Director of the McKinsey Center for U.S. Health System Reform, an international consulting company, non-resident senior fellow at Brookings, and a former special assistant to President Barack Obama on health care.

Here is what I think he should say: “Now is the time to put our differences aside and work together to support effective implementation of the Affordable Care Act. It is time to stop the heated rhetoric that unnecessarily scares and mischaracterizes health insurance reform. While some want to focus their efforts on repealing and undermining the health law, this is a terrible mistake. We should not reverse the progress and benefits that millions are already realizing. More than ever, now is the time to continue our drive to control runaway spending. Soaring medical costs threaten U.S. competitiveness.
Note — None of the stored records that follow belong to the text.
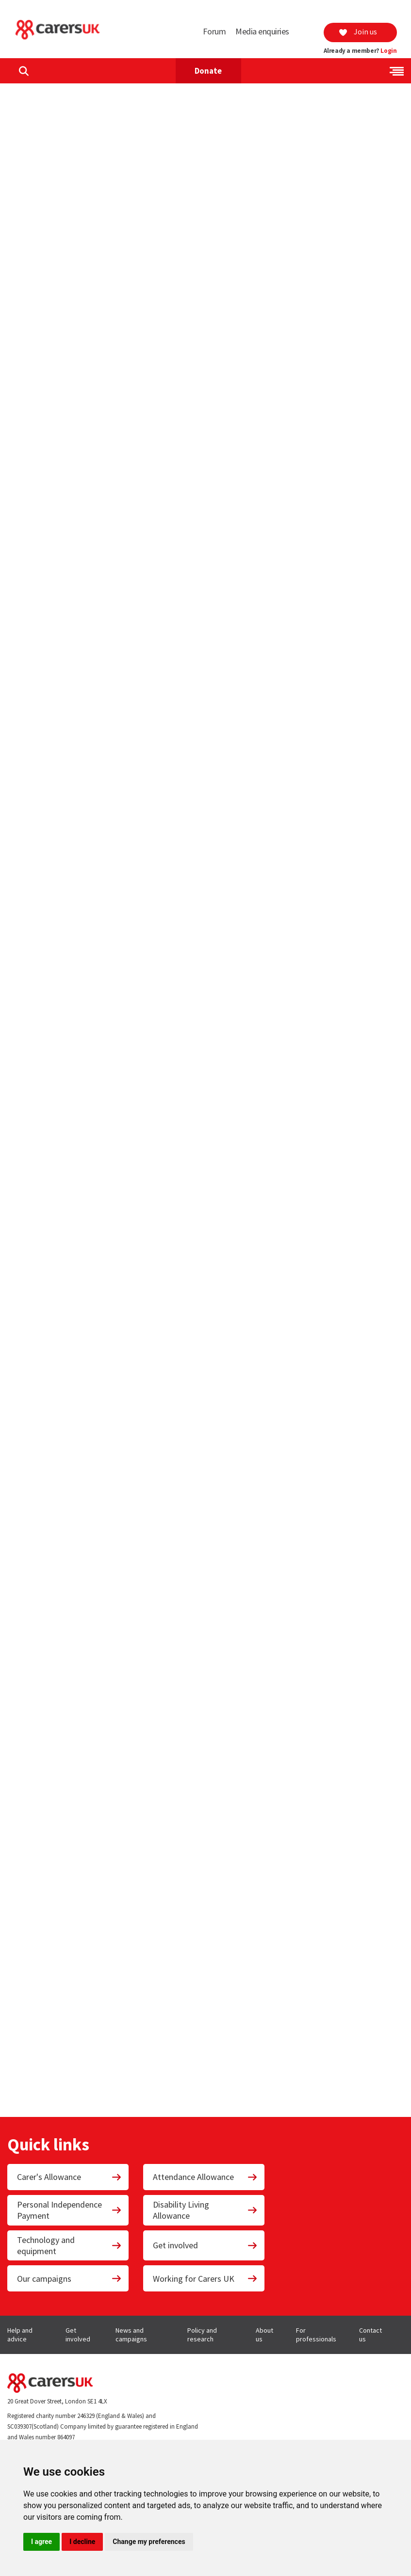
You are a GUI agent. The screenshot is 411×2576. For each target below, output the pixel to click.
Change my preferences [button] (149, 2541)
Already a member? (360, 51)
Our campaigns (69, 2278)
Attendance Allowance (205, 2176)
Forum (214, 31)
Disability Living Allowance (205, 2210)
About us (264, 2334)
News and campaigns (131, 2334)
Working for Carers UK (205, 2278)
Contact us (370, 2334)
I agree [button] (41, 2541)
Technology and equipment (69, 2245)
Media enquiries (262, 31)
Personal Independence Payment (69, 2210)
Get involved (205, 2245)
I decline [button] (82, 2541)
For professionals (316, 2334)
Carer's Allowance (69, 2176)
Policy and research (202, 2334)
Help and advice (20, 2334)
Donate (208, 70)
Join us (357, 31)
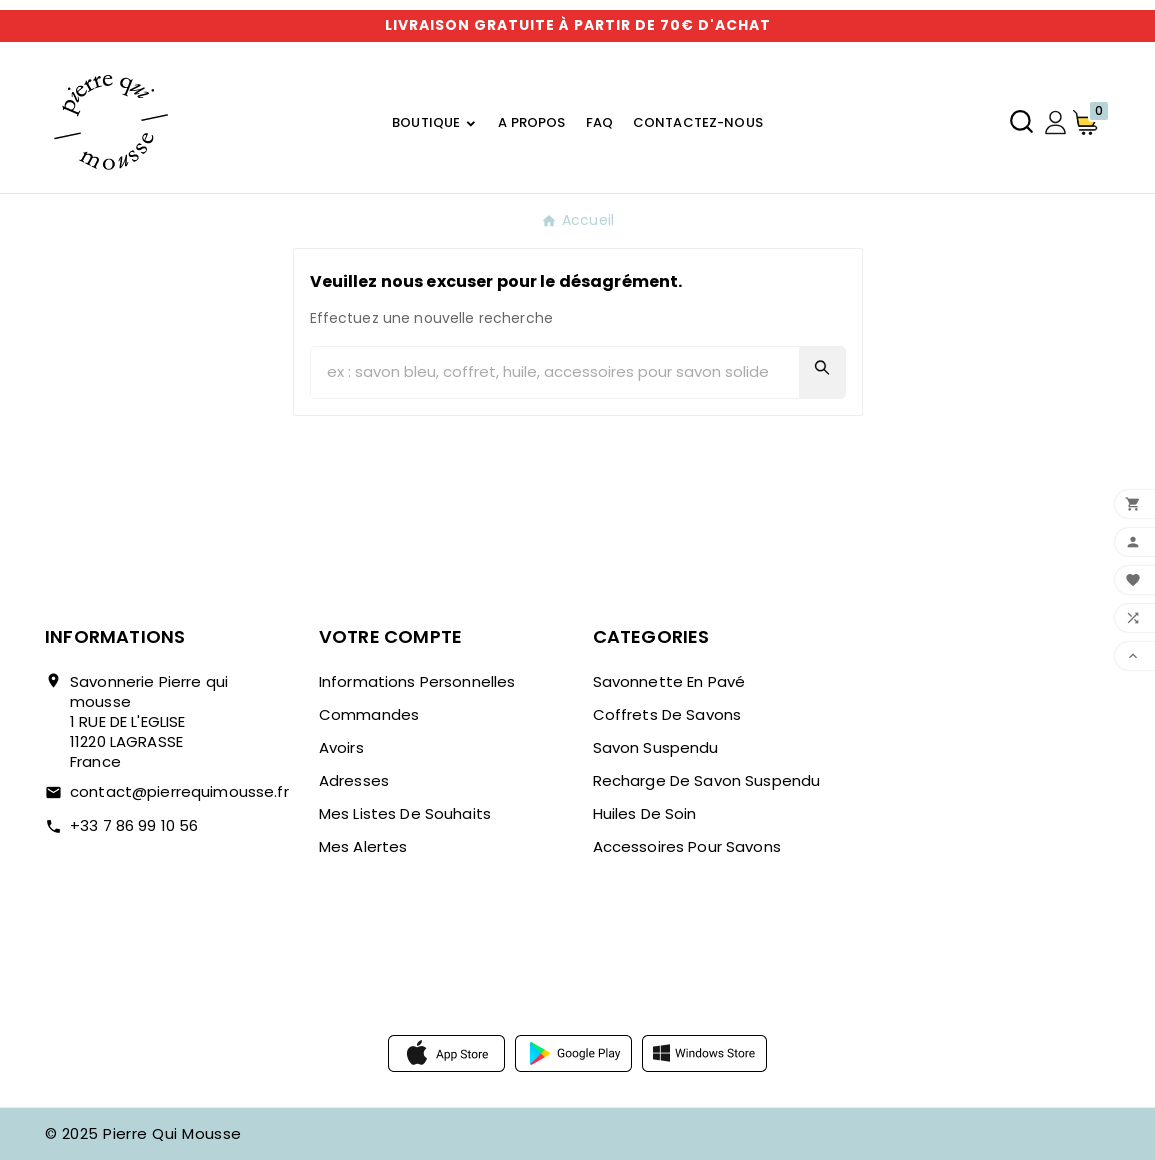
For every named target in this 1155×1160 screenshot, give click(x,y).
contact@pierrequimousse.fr (179, 791)
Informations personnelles (417, 681)
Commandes (369, 714)
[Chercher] (555, 372)
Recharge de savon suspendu (707, 780)
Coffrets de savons (667, 714)
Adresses (354, 780)
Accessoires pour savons (687, 846)
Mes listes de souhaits (405, 813)
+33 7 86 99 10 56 (134, 825)
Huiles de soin (645, 813)
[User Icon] (1055, 122)
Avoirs (341, 747)
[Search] (822, 367)
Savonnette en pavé (669, 681)
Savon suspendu (656, 747)
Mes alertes (363, 846)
Health care costs are crowding out other critical government programs. Skyrocketing premiums are consuming the wage growth of working Americans causing business to face dilemmas about protecting their workers’ health and investing in growth and job creation. My challenge to Congress is to work across the aisle to develop approaches to augment the Affordable Care Act and accelerate our efforts to control costs, reward innovative approaches to improve patient safety and outcomes, and reduce the burdens faced by businesses.”


Ethan Rome

Executive director of Health Care for America Now, a coalition of labor and civil rights groups dedicated to expanding the number of people with comprehensive health coverage.

What the president should say: “We need to make sure the health care law lives up to its promise of quality, affordable health care for America’s families, seniors and businesses. That’s a goal we all share.
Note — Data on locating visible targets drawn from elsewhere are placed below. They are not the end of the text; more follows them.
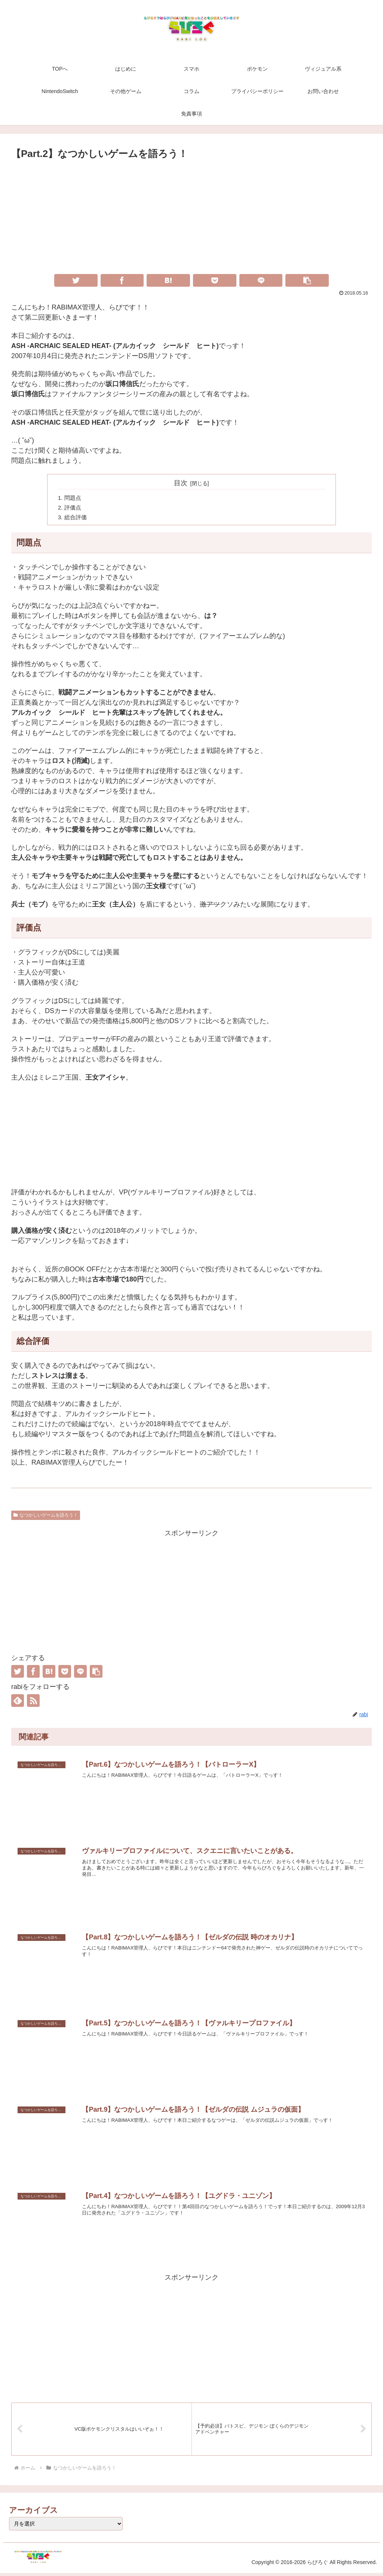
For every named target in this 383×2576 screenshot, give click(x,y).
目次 (180, 483)
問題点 (74, 498)
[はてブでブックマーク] (168, 280)
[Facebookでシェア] (122, 280)
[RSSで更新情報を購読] (33, 1702)
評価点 (74, 508)
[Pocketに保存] (214, 280)
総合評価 (77, 519)
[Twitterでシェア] (76, 280)
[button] (307, 280)
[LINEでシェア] (261, 280)
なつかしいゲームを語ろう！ (45, 1517)
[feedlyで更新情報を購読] (17, 1702)
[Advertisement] (191, 218)
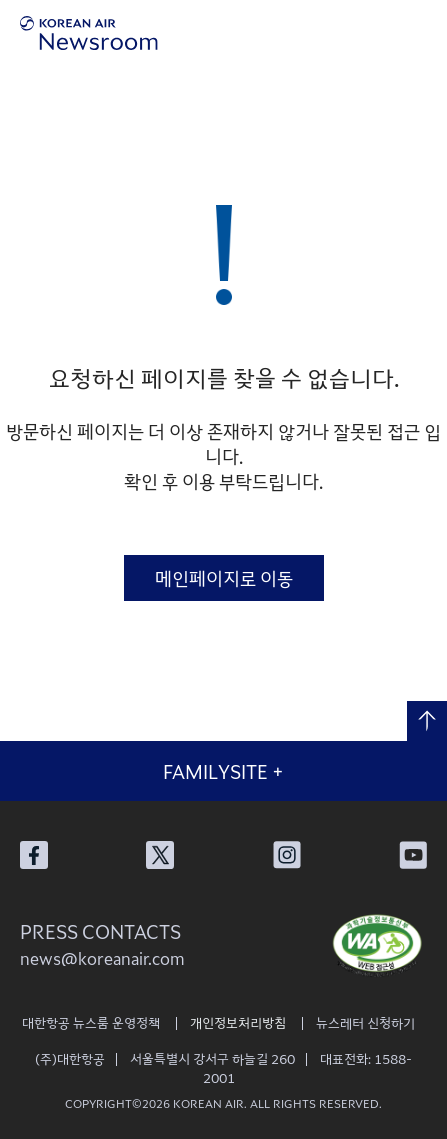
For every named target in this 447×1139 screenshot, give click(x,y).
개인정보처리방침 (238, 1022)
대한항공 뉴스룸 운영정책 (91, 1022)
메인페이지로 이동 (224, 578)
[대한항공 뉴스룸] (89, 33)
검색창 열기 (364, 32)
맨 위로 (427, 721)
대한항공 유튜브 (413, 855)
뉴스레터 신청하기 (365, 1022)
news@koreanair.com (102, 958)
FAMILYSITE (223, 771)
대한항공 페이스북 (34, 855)
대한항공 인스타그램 (287, 855)
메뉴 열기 (419, 32)
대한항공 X (160, 855)
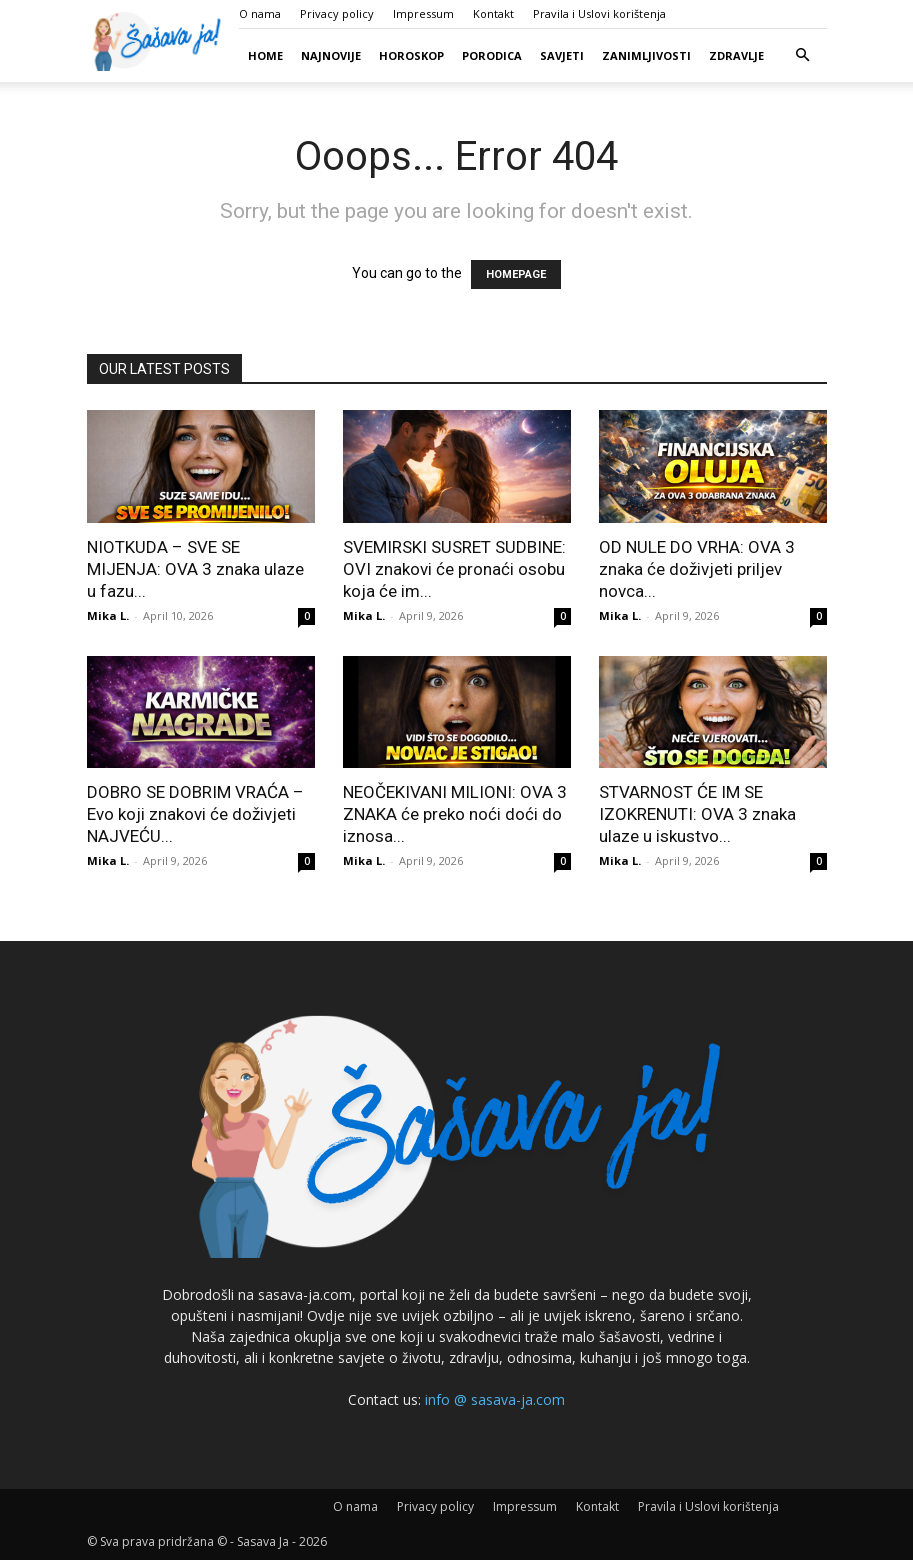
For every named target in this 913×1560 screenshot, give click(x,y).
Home (265, 55)
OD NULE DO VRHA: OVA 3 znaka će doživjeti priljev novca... (697, 569)
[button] (803, 55)
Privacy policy (337, 13)
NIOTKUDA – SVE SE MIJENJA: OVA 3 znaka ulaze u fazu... (195, 569)
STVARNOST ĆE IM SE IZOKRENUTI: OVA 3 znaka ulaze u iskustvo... (697, 814)
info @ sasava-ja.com (495, 1399)
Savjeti (562, 55)
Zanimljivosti (646, 55)
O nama (260, 13)
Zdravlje (736, 55)
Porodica (492, 55)
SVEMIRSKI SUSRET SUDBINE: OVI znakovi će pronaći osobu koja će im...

“To those who do not support the new health care law, I say this: I respect our differences, but it’s the law of the land and it’s already working. Americans at long last are free from worrying that they’ll be denied care because they have a pre-existing condition or that they’ll be dropped because they are sick. Millions of businesses are taking advantage of job-creating tax credits. Three million senior citizens have received $250 checks to help them pay for their prescription medicines, and millions more will get 50 percent discounts on brand-name drugs. Young adults across the country are being covered by their parents’ health plans. Cancer patients and people with serious chronic diseases no longer face benefit caps that would limit their care and force them into bankruptcy. This law will hold insurance companies accountable and end unjustified rate hikes. Let’s not debate this again. Instead, let’s put people back to work and rebuild America’s middle-class.”


Gail Wilensky

Senior fellow at Project Hope, an international health foundation and a former administrator of the Medicare and Medicaid programs under President George H.W. Bush.
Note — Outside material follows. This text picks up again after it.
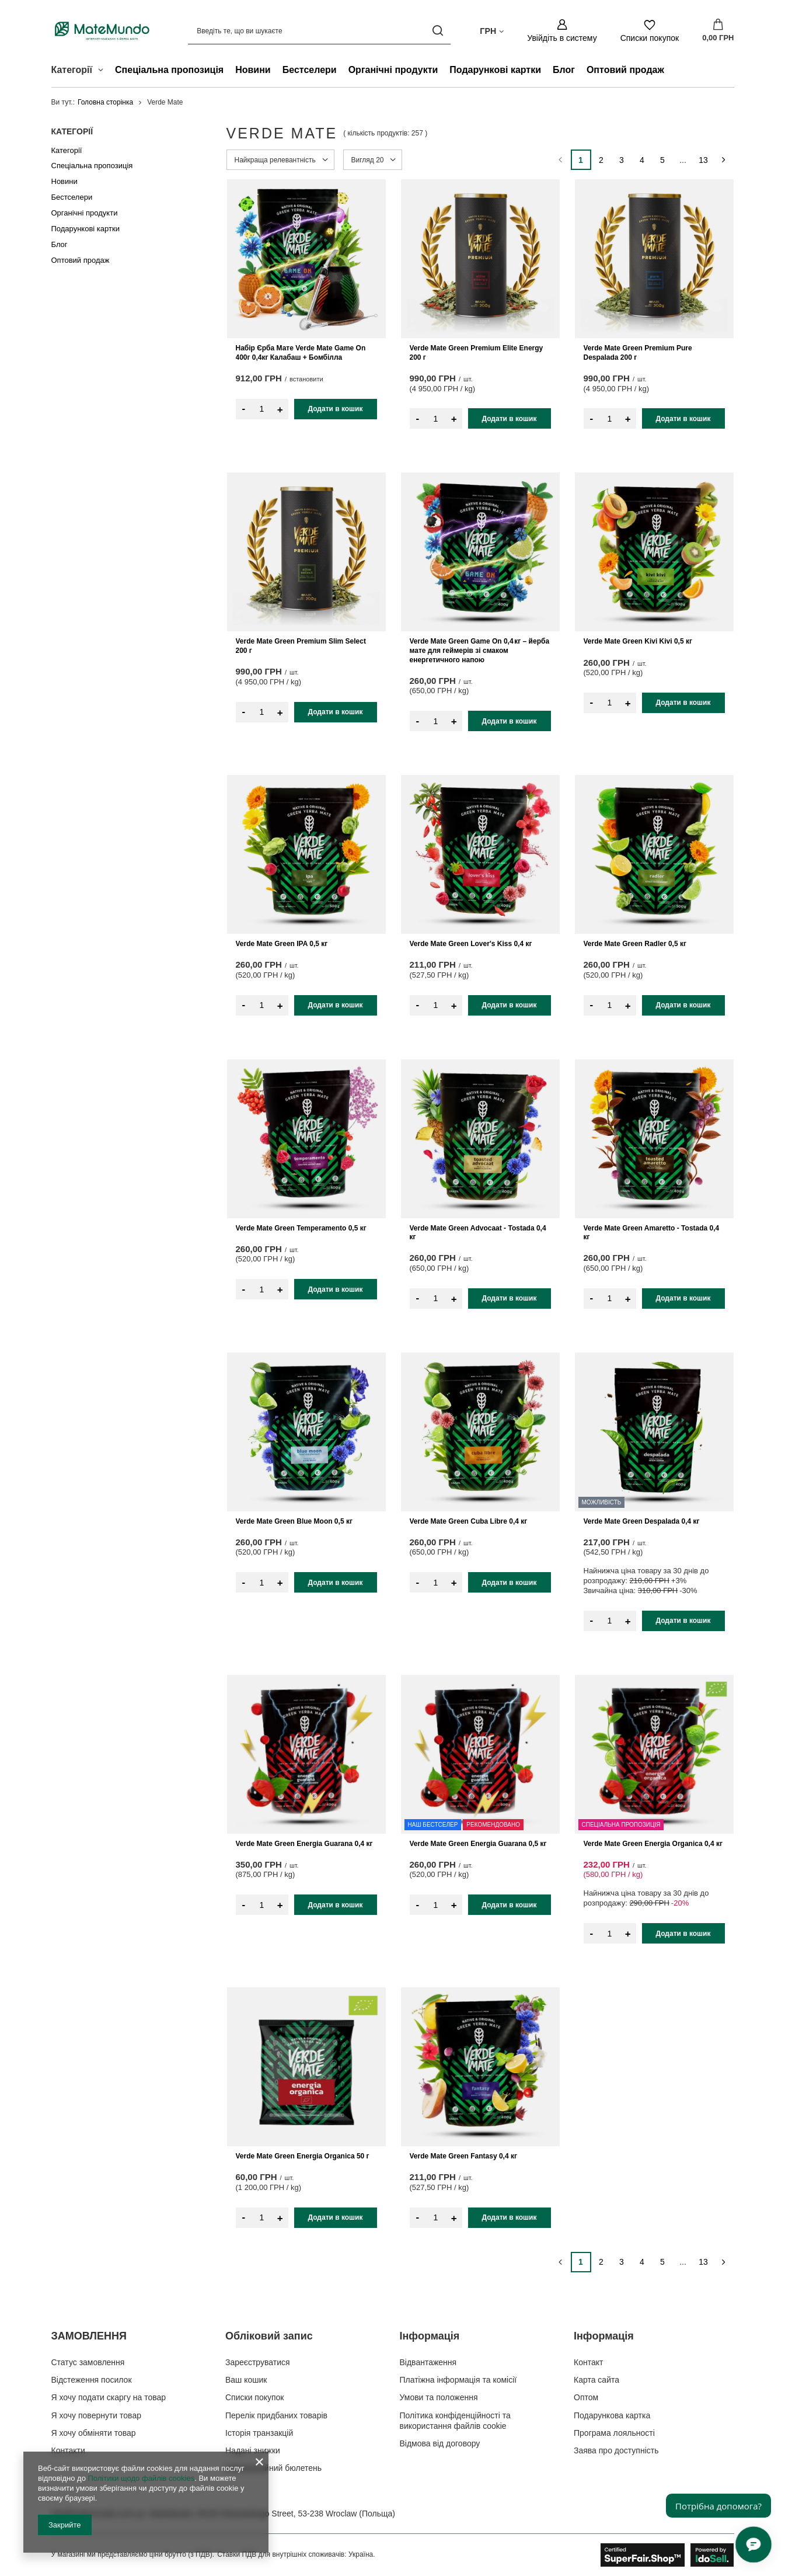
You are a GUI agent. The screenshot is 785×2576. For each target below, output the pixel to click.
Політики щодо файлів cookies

The easy one: Suggest some specific changes to the Affordable Care Act to show the president wants to reach out to Republicans to improve the act rather than replace it. These could include revising the 1099 reporting requirements, promising increased flexibility to states looking to better manage Medicaid, reviewing specific provisions that Republicans raise as particularly burdensome, etc.
The harder one: Commit to following up the recommendations from the two deficit-reduction commissions with legislation that would begin to ramp down entitlement spending growth-especially Medicare.